每个技能都遵循统一的结构,确保 AI 能可靠地执行:
┌─────────────────────────────────────────────────┐
│ SKILL.md │
│ │
│ ┌─ Frontmatter ─────────────────────────────┐ │
│ │ name: lowercase-hyphen-name │ │
│ │ description: Guides agents through [task].│ │
│ │ Use when… │ │
│ └───────────────────────────────────────────┘ │
│ 概述 → 这个技能做什么 │
│ 使用时机 → 触发条件 │
│ 流程 → 分步工作流 │
| 合理化借口 → 常见借口+对应的反驳 │
│ 危险信号 → 异常的标志 │
│ 验证 → 需要的证据 │
└─────────────────────────────────────────────────┘
最特别的是反合理化机制:每个技能都包含了 AI 常用的跳过步骤的借口(比如 "我之后再加测试"),并且提前写好了对应的反驳,防止 AI 找借口跳过重要的工程步骤,保证流程被严格执行。

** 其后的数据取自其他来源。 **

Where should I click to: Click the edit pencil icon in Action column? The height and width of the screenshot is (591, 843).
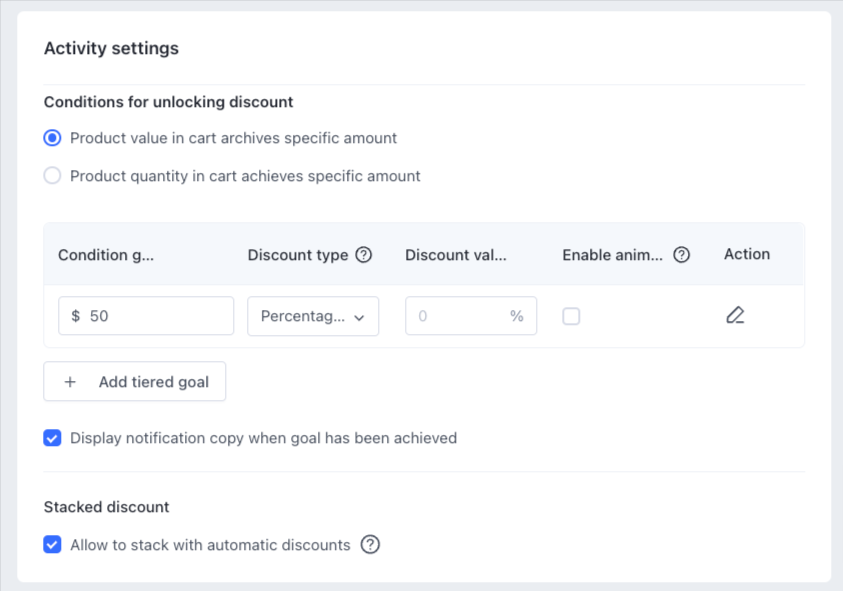[735, 316]
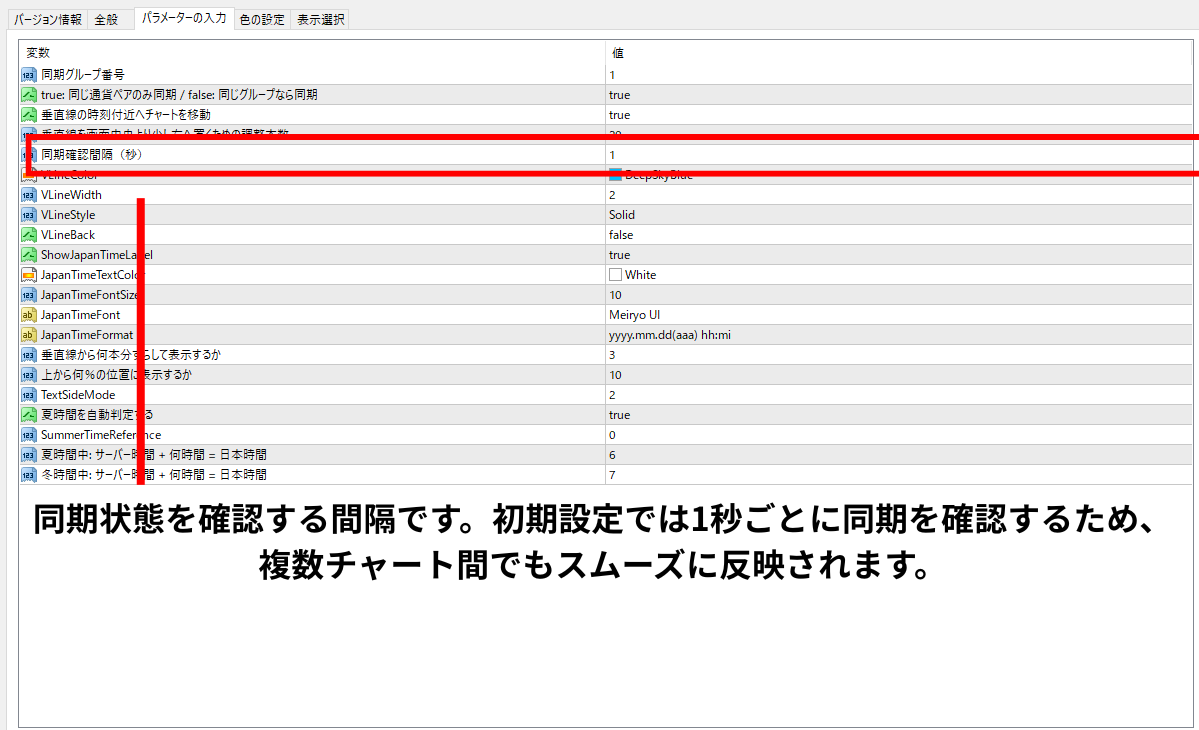The image size is (1199, 730).
Task: Click the boolean icon beside 垂直線の時刻付近へチャートを移動
Action: (28, 115)
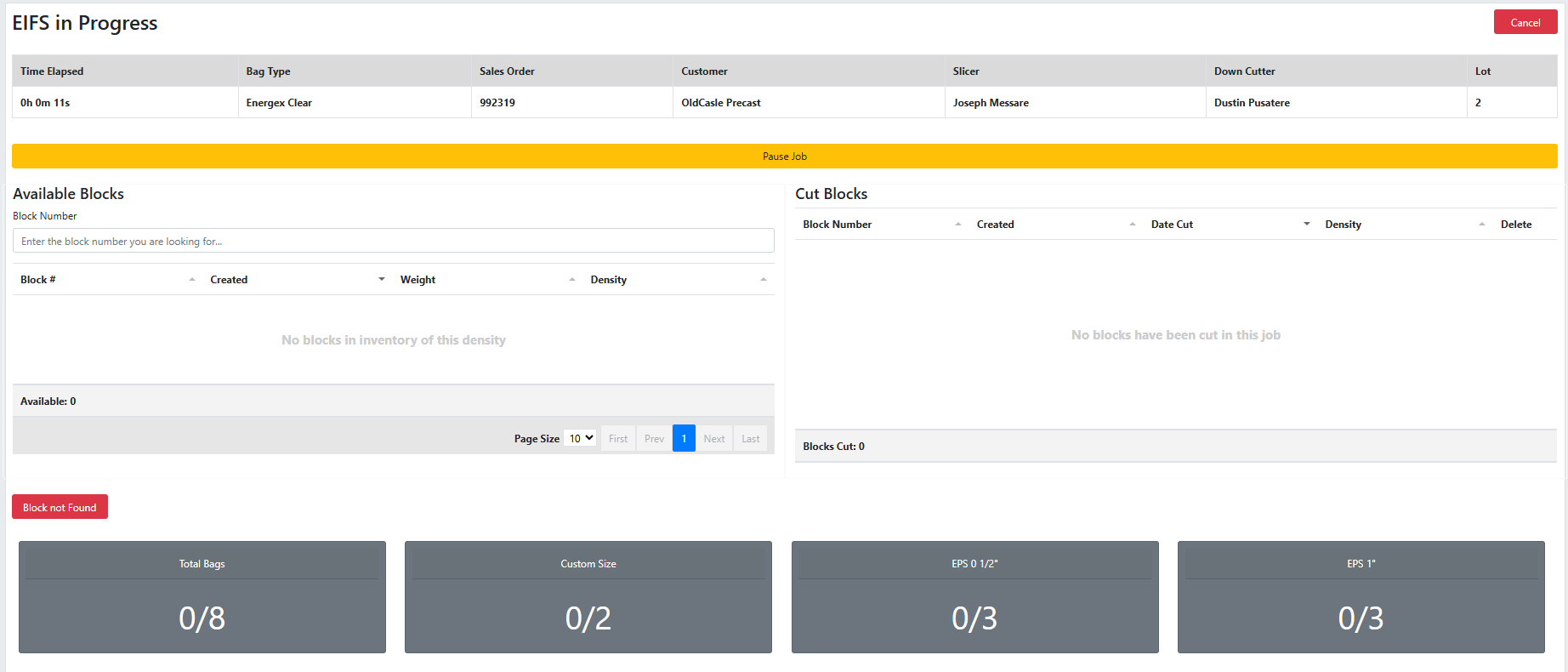Click the Density sort arrow in Cut Blocks

[x=1482, y=225]
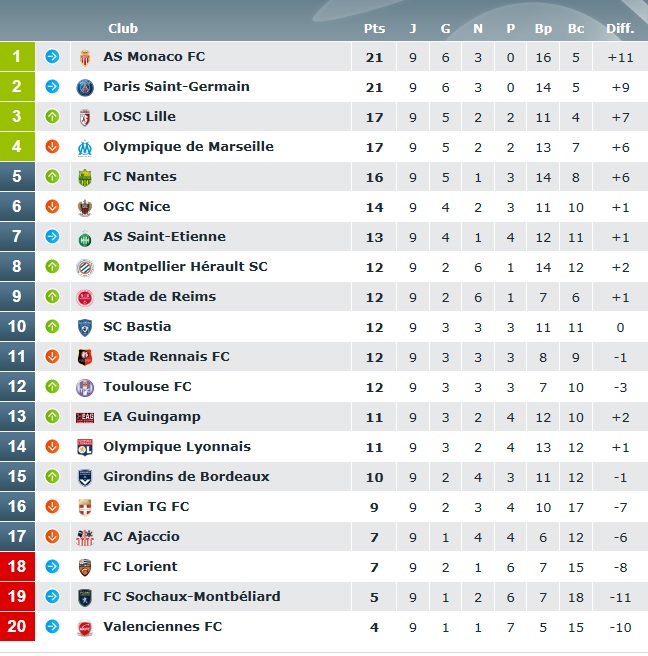Click the Olympique de Marseille crest icon
648x656 pixels.
(85, 148)
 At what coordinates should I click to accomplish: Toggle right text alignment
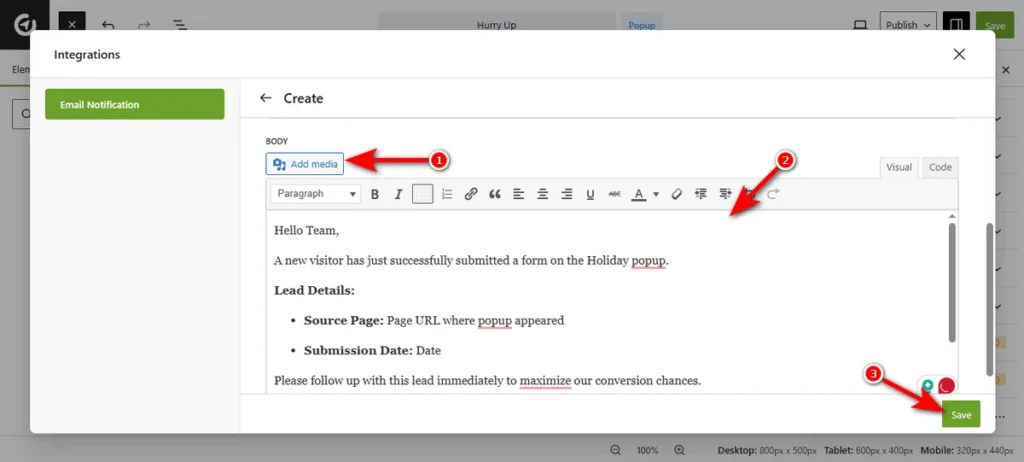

而且,每个技能都有明确的验证要求:必须有证据证明步骤完成了,比如测试通过、构建成功、运行数据正常,"看起来没问题" 永远不够。
为什么选择 Agent Skills?
AI 编码助手默认会走最短的路径,这就意味着它会跳过规范、测试、安全评审这些让软件可靠的实践,而 Agent Skills 给 AI 加上了结构化的工作流,强制 AI 遵循资深工程师带到生产代码中的规范。
这些技能里的最佳实践,都来自 Google 的工程文化,包括《Software Engineering at Google》里的理念,比如 API 设计里的 Hyrum 定律,测试里的 Beyonce 规则和测试金字塔,代码评审里的变更大小和评审速度规范,简化里的切斯特顿栅栏,Git 流程里的主干开发,CI/CD 里的左移和特性开关,还有专门的弃用技能,把代码当成负债来处理。这些不是抽象的原则,而是直接嵌入到 AI 要遵循的分步工作流里。
总结
Agent Skills 给你的 AI 编码助手装上了生产级的工程大脑,让 AI 不再只会写原型代码,而是能输出符合工业标准的、可维护的、安全的生产代码,把资深工程师的最佳实践,变成 AI 可以自动遵循的标准流程,让你的开发效率和代码质量同时提升。